Non arrivò al sognato numero di 1000 ma la differenza con le 644 da lei costruite fu realizzata dei suoi amici dopo la sua morte.
Inutile a mio avviso fare il consueto rimando alla felice stagione dei concept album del prog di settantiana memoria, che si correrebbe il rischio di archiviare il tutto come mero “revival”.
Ricorrono invero rimandi alle band del prog e neo prog così come ai Goblin, nella travolgente opener “Origami in Sol”, che spiana la strada per brani di tradizionale lunga durata fino alla suite finale che regala il tiolo all’album.
Brani talmente ben congegnati che scorrono fluidi , azzerando la temporalità che circonda l’ascoltatore, rapito da fughe strumentali che profumano di spezie del Canterbury più gentile (qualcuno ricorda i Caravan?) così come dei Camel o dei King Crimson meno cerebrali, tra i tanti nomi che potremmo citare, senza ovviamente dimenticare la grande scuola italiana.
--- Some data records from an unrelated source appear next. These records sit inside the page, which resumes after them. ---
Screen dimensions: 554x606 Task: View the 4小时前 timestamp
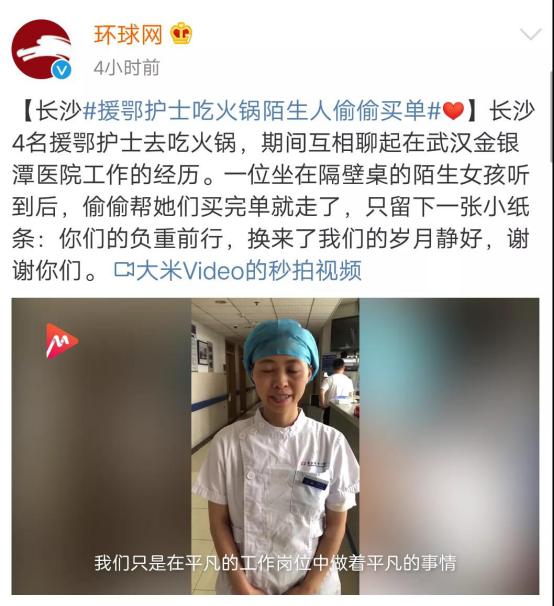[x=126, y=68]
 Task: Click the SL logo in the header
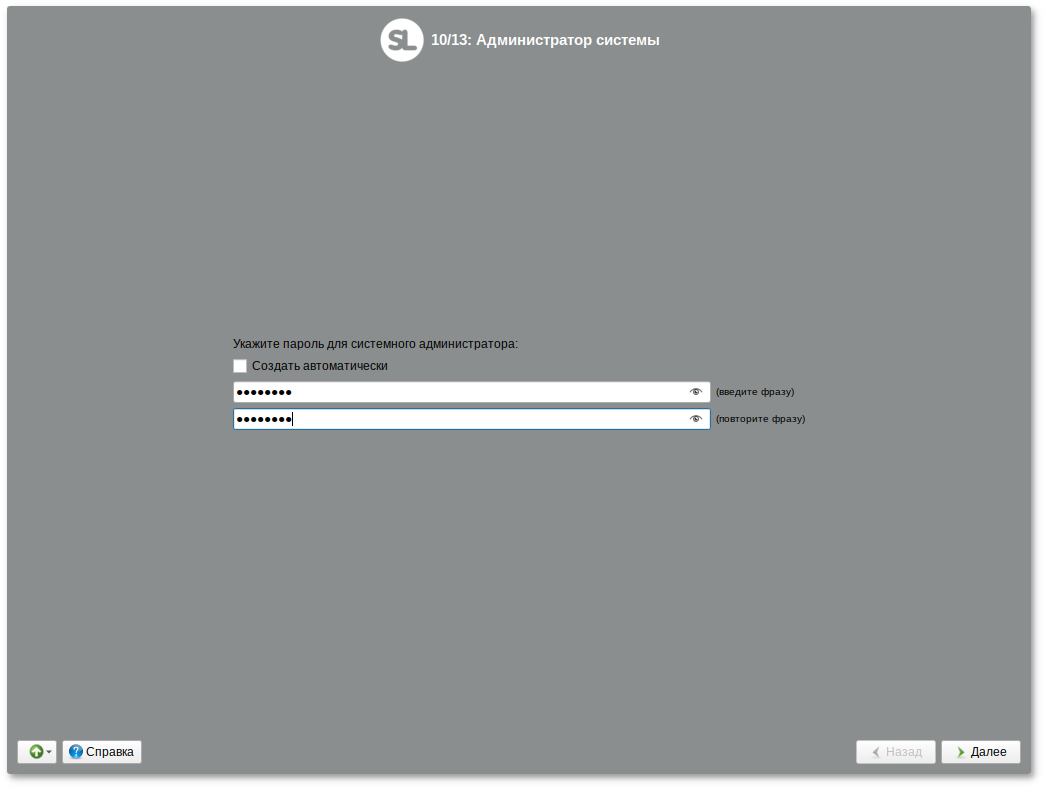(x=402, y=41)
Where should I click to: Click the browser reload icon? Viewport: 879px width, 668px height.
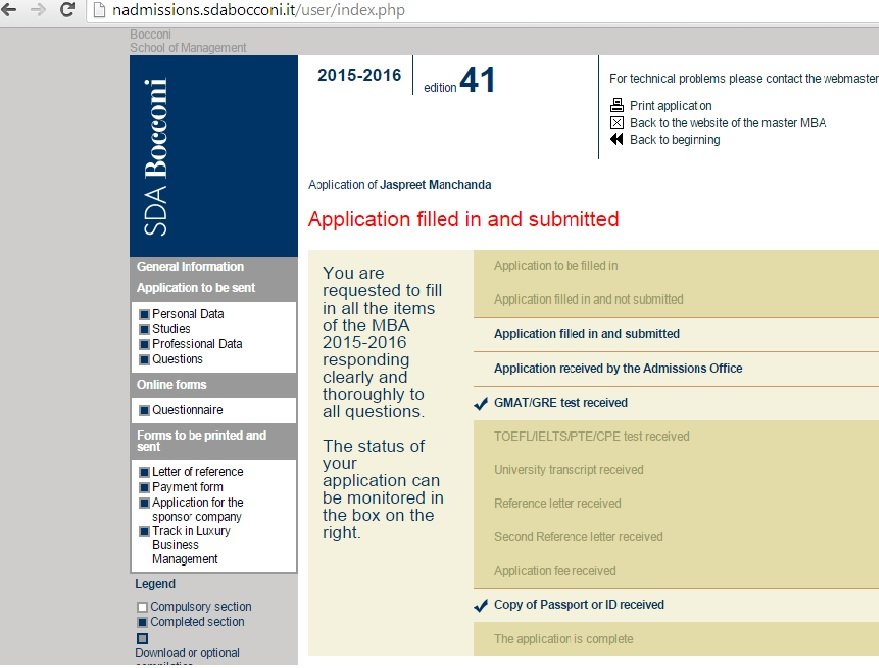click(x=66, y=10)
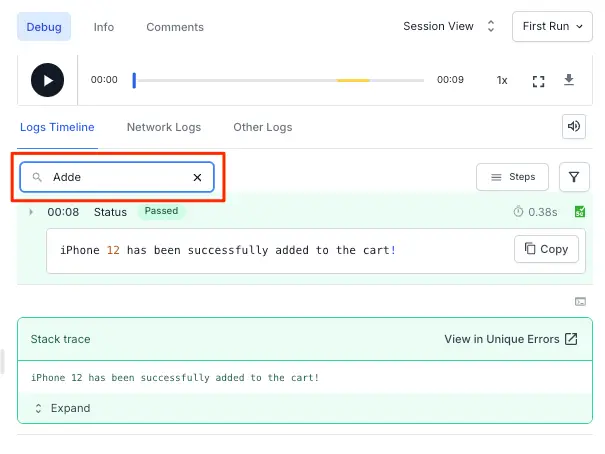This screenshot has height=454, width=605.
Task: Click the open-in-new-window icon beside Unique Errors
Action: 571,339
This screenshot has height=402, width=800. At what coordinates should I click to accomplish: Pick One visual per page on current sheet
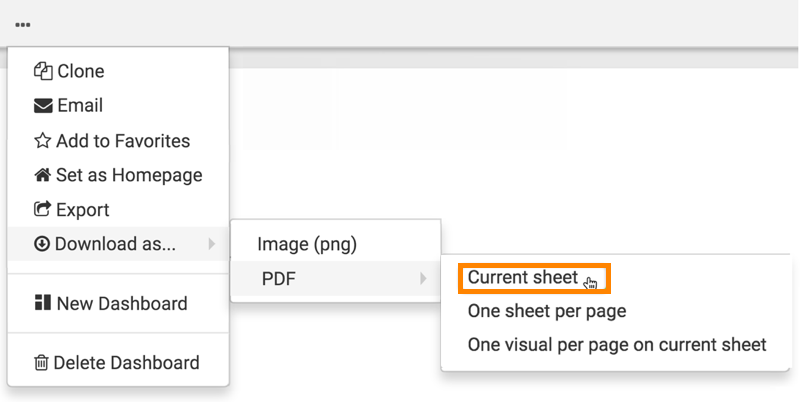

Nota di merito alla produzione, grazie anche al prezioso supporto al mixaggio di Fabio Serra, che si conferma magico dietro alla console oltre che essere membro di un altro gruppo di quest’area musicale, ovvero i Rosenkreutz, di cui vi invito ad ascoltare l’abum “Divide et Impera”, sempre targato 2020 e sempre su etichetta Andromeda Relix.
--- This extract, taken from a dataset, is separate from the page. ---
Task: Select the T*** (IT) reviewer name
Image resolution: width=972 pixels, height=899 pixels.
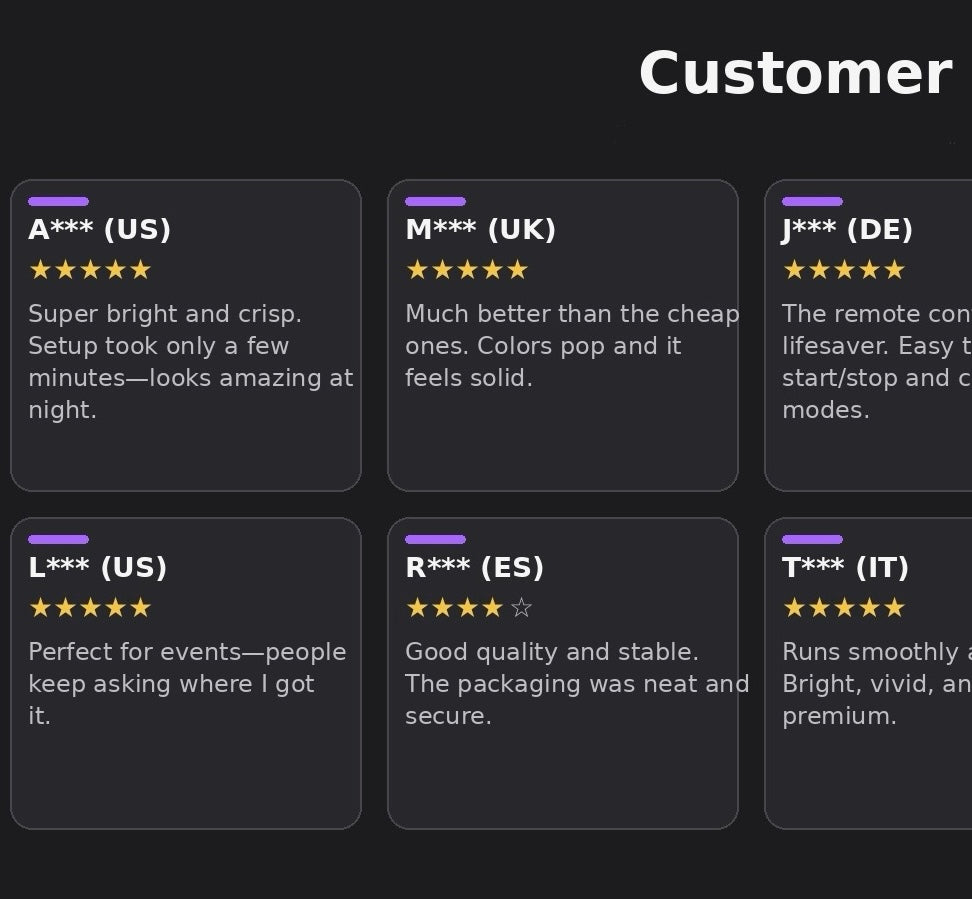Action: (845, 569)
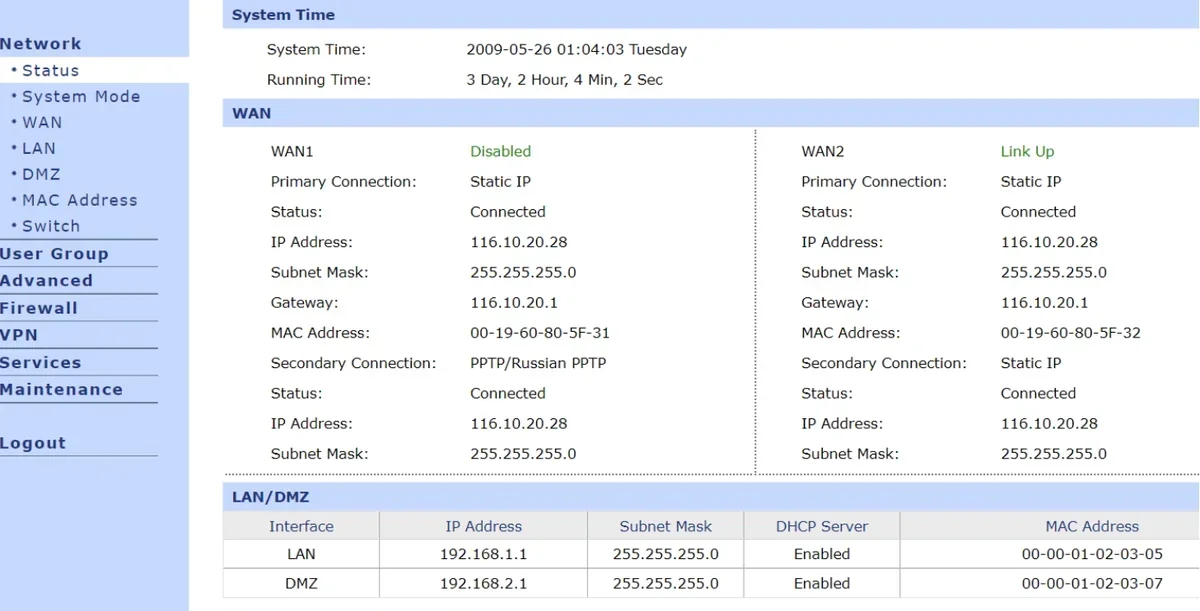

Non serve dunque consigliare questo album unicamente ai soliti nostalgici del prog, che peraltro potrebbero rinunciare all’ennesima “ristampa della ristampa” dei soliti nomi: in questo lavoro infatti vincono la creatività e le canzoni e, in tempi come quelli attuali, forse un po’ confusi dalle troppe uscite discografiche, ha forse senso giudicare unicamente un’opera artistica dal grado di innovazione che contiene?
Fate vostro questo album, possibilmente sfogliando il libretto del compact disc e scansionando sul retro del cd il codice per avere più ampie informazioni sulla storia che sta dietro questo disco, da “stropicciare” di ascolti come l’origami della copertina.